§ **Entries provided**:
-=-=-

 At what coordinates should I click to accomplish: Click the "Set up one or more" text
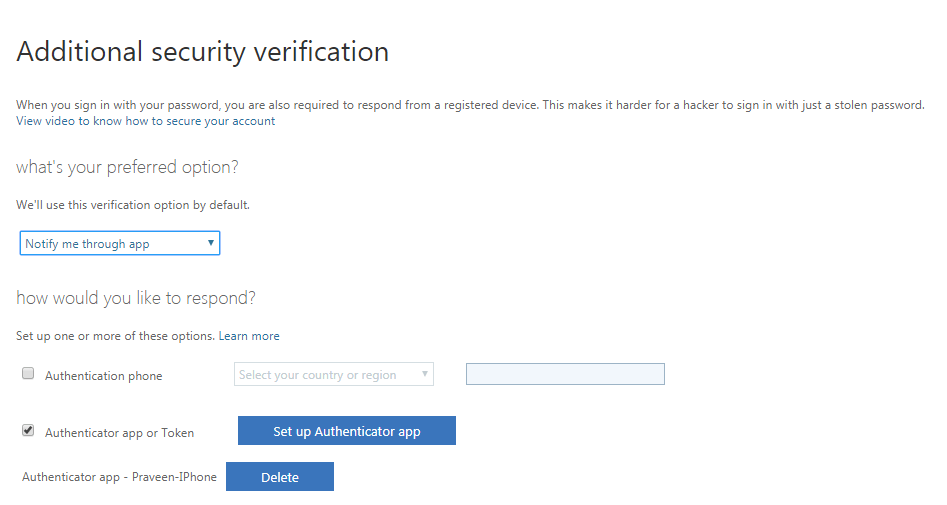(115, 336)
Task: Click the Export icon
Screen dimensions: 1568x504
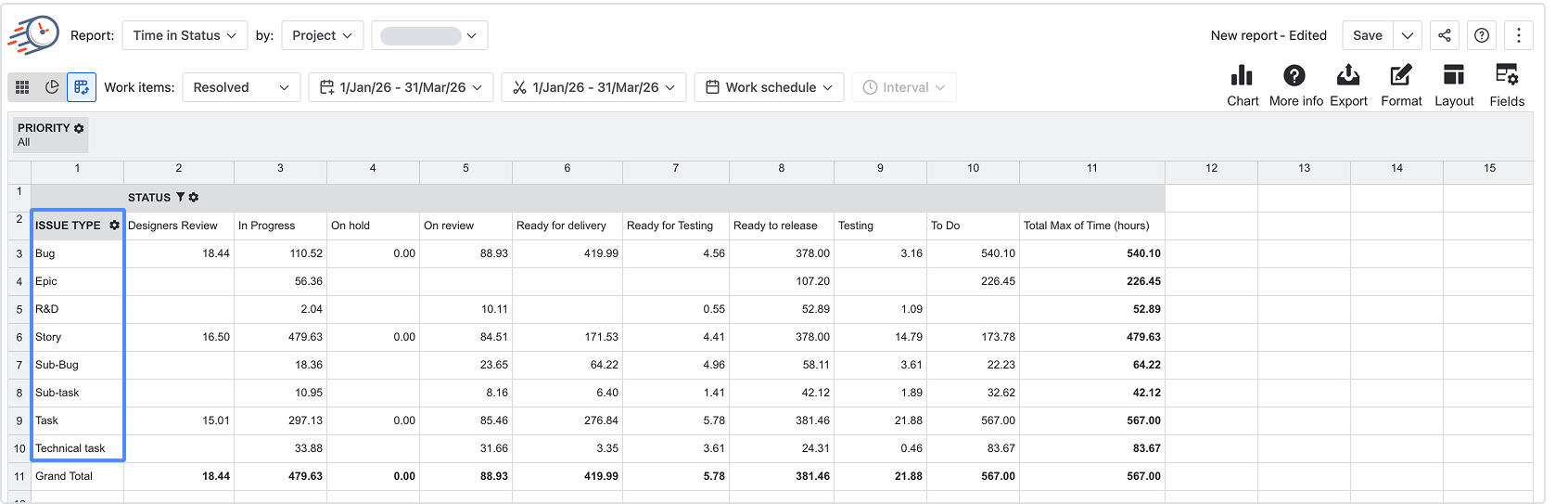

-=-=-

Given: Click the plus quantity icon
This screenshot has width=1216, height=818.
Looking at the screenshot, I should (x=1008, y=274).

-=-=-

§ **The task**:
Copy out the listing above from the line containing "At what coordinates" to the line containing "Screen dimensions: 1568x504", both included, exactly as written and minus the images.

§ **Task output**:
 At what coordinates should I click to accomplish: Click the "Set up one or more" text
(115, 336)
Task: Click the Export icon
Screen dimensions: 1568x504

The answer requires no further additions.